Vídeos e outros conteúdos maiores serão repassados para as equipes em terra na chegada em cada porto, para economizar bytes e também energia.

Todas as emoções serão transmitidas diariamente pelo site do projeto, além das páginas oficiais – em português – nas redes sociais Facebook, Twitter, YouTube e Instagram.

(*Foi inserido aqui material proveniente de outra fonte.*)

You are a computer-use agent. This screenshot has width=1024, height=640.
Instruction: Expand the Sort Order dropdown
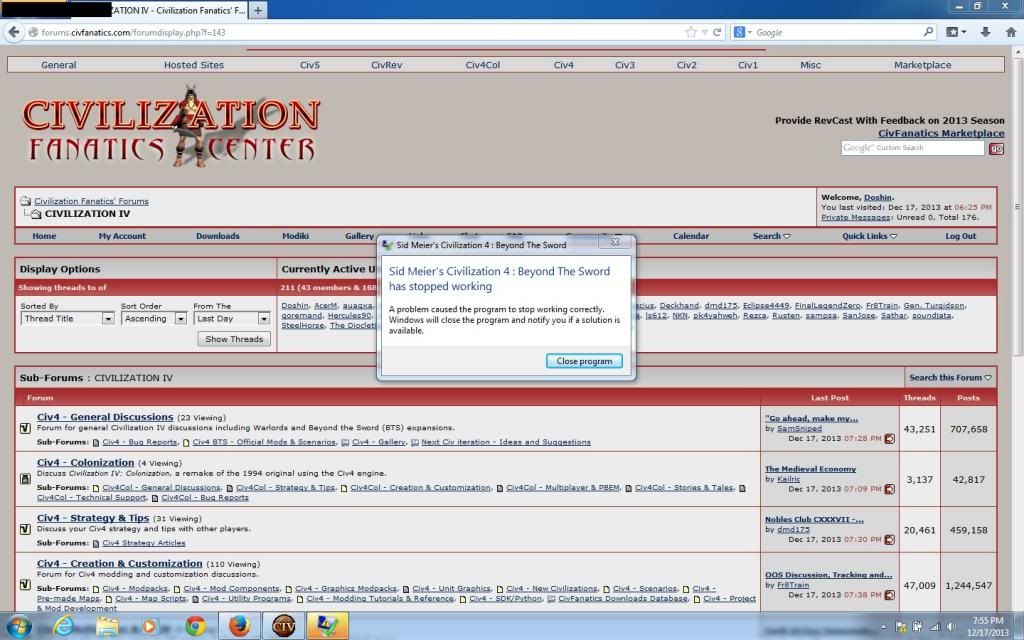coord(153,319)
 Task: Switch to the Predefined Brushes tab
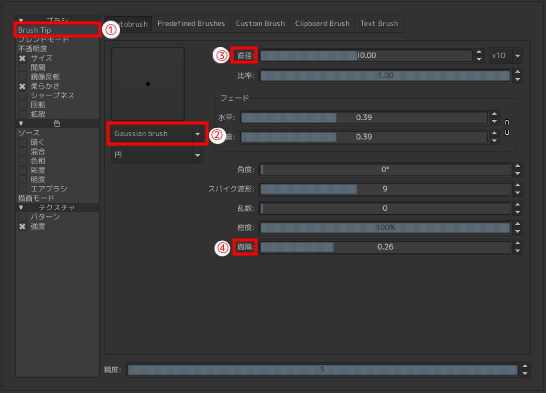pos(191,24)
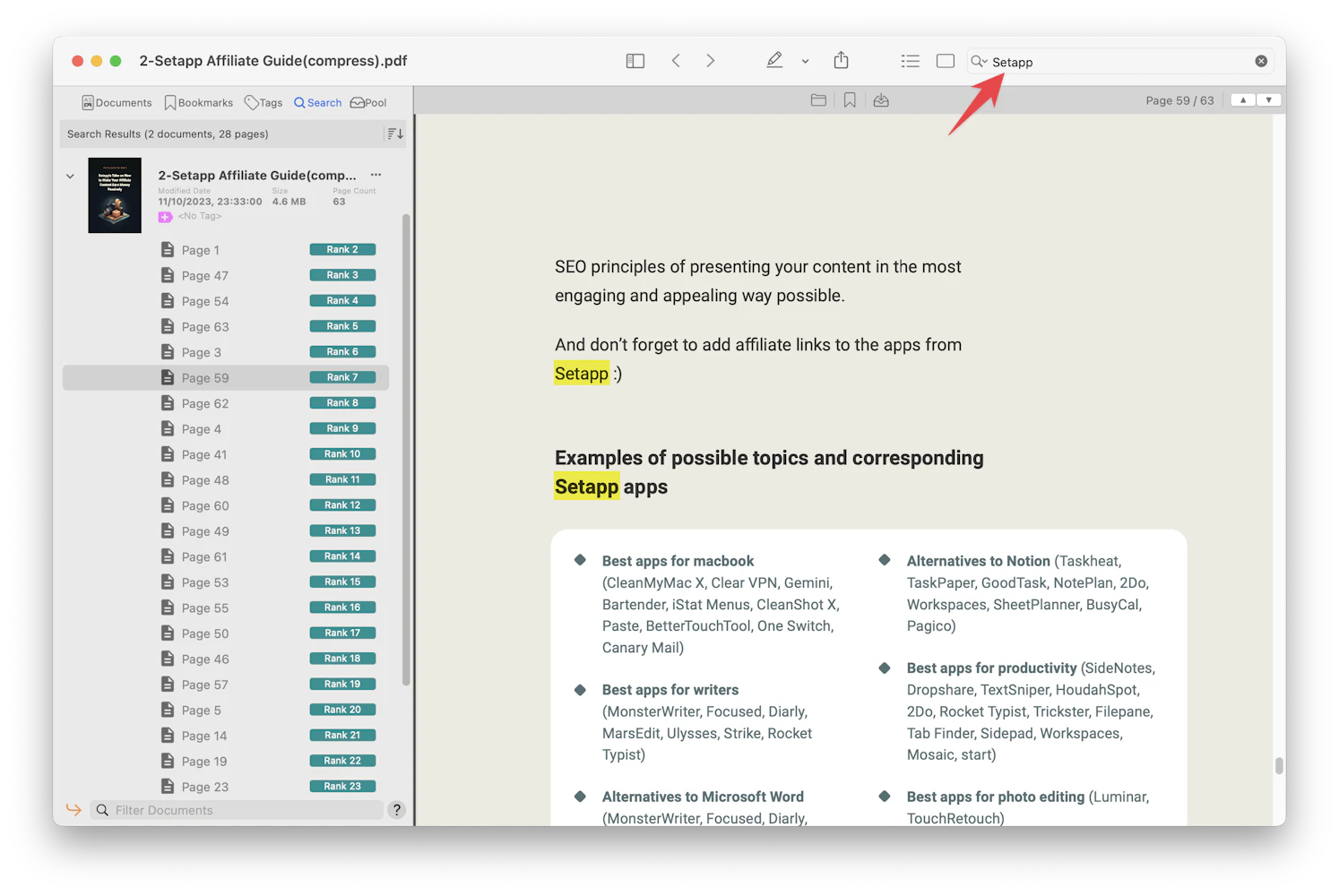
Task: Switch to the Documents sidebar tab
Action: point(117,102)

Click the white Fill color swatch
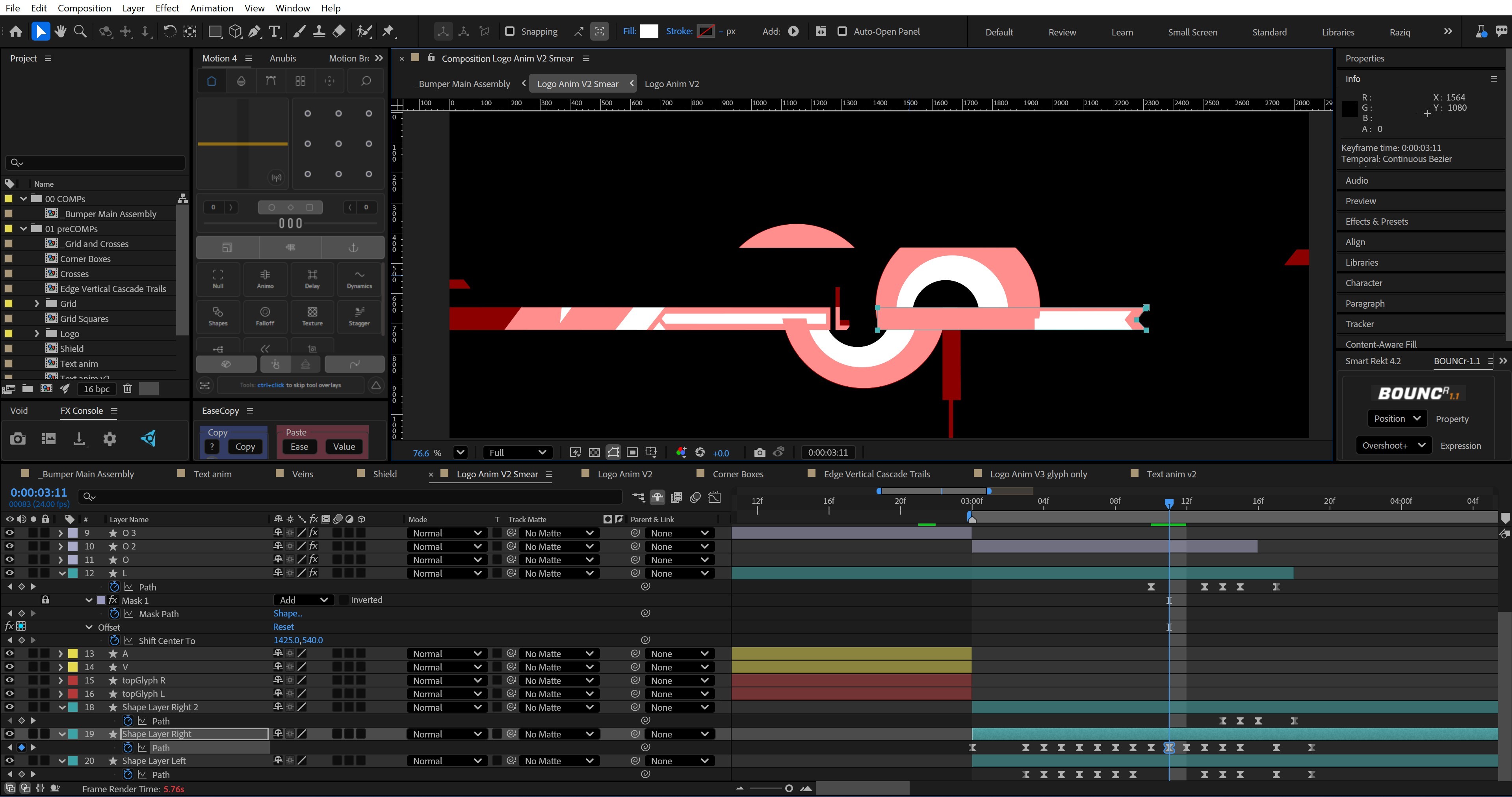pos(648,31)

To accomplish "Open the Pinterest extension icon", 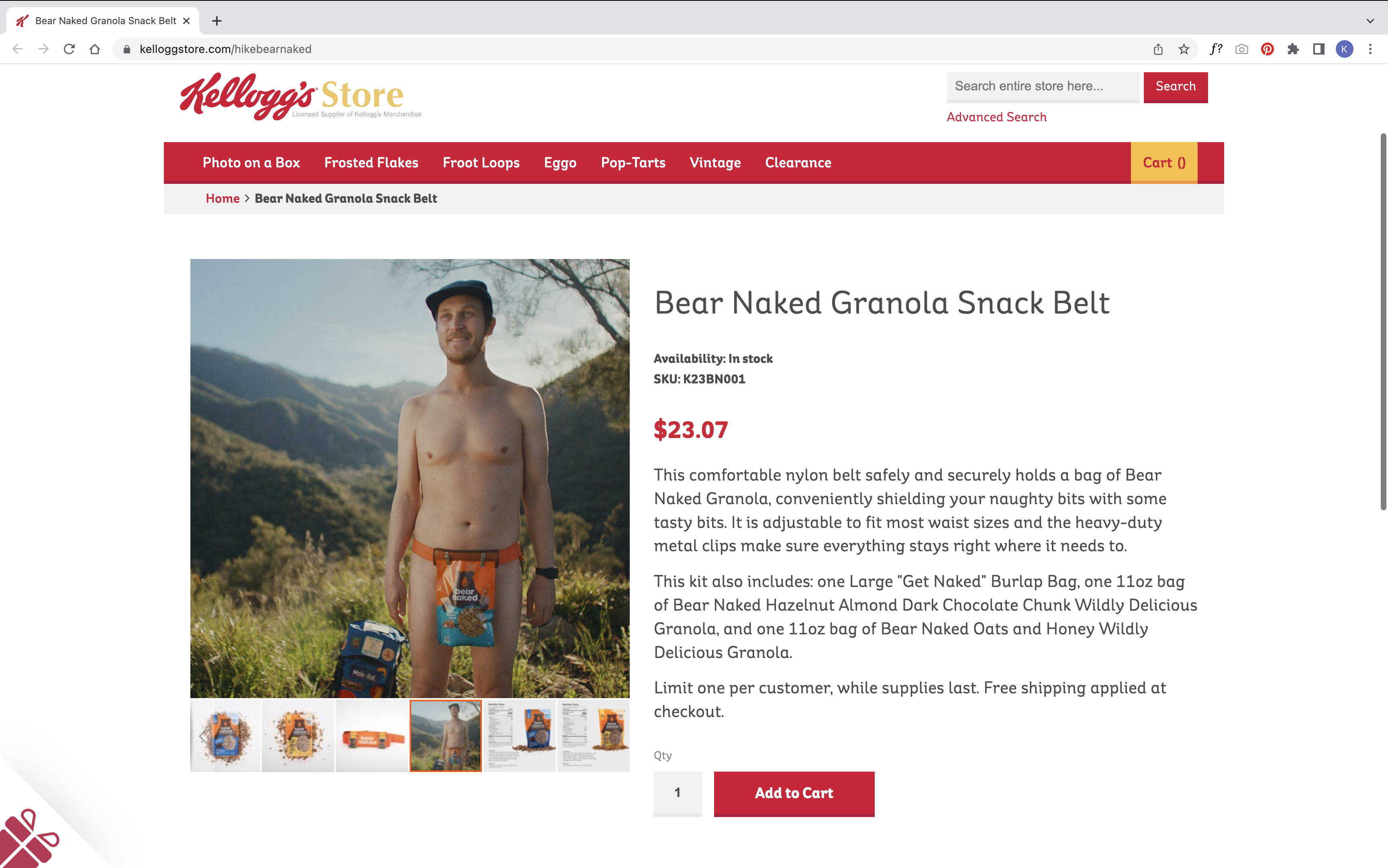I will coord(1267,49).
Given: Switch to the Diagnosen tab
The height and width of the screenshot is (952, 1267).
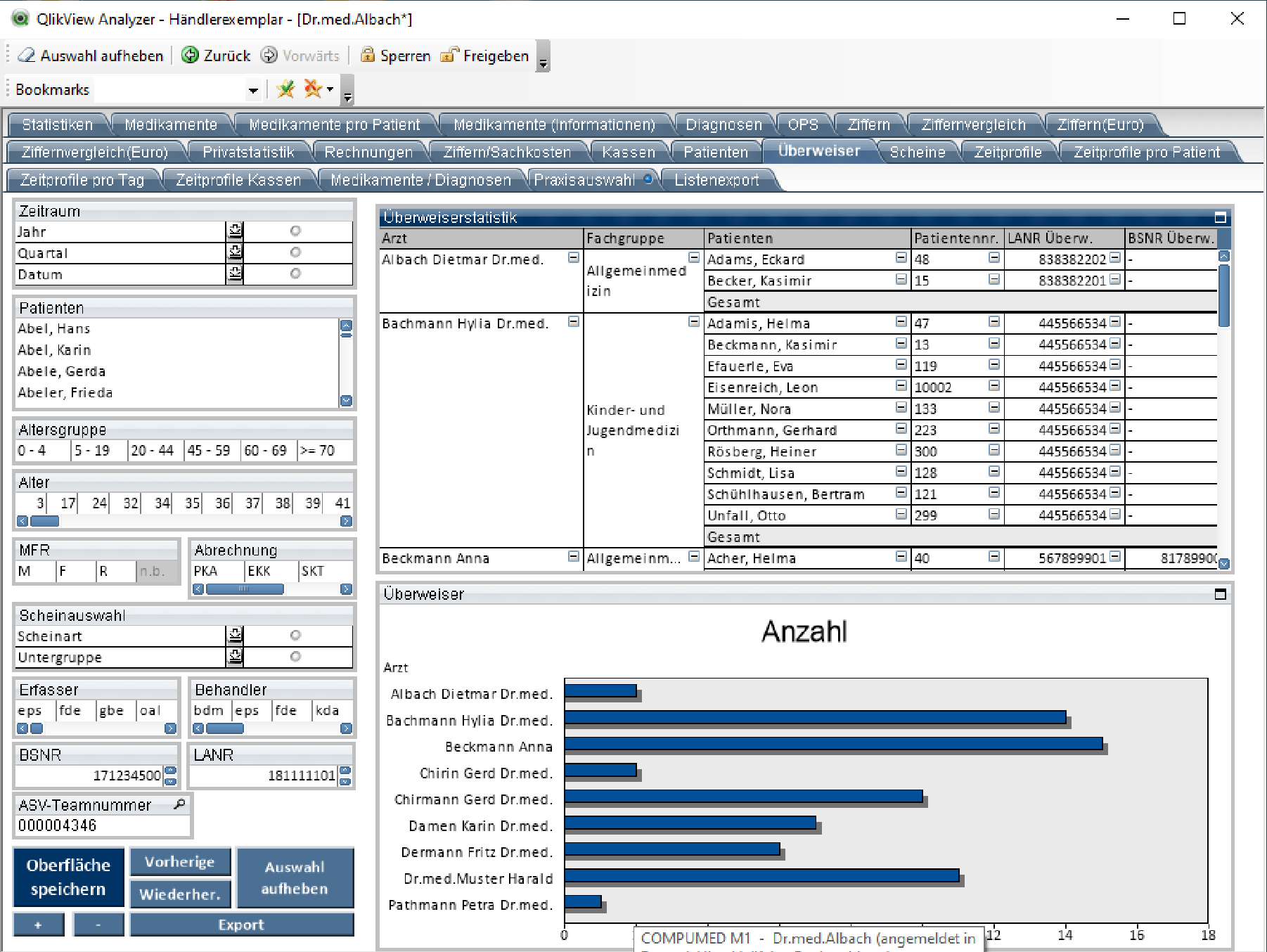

Para garantir a alimentação dos equipamentos de comunicação e geração de conteúdo, bem como o de todos os eletrodomésticos e da iluminação do do Kat, os Schurmann apostaram em várias fontes de geração de energia renovável: água, vento, sol e até a energia dos tripulantes, através do uso de duas bicicletas ergométricas, serão responsáveis por manter um banco de baterias de permanentemente carregado.

“Além das lâmpadas, ele abastece todo o eletrônico e a geladeira”, explica o capitão Vilfredo Schurmann. Dois hidrogeradores a 8 nós de velocidade são suficientes para carregar uma bateria de 100 ampères por hora, segundo ele.

As fontes renováveis serão responsáveis por suprir 40% de todo consumo de energia da expedição. “Só usaremos geradores para atividades de grande consumo, como a alimentação dos compressores durante os mergulhos”, comenta David. “Diminuir 40% de geração de emissão na atmosfera já é uma grande coisa”, completa.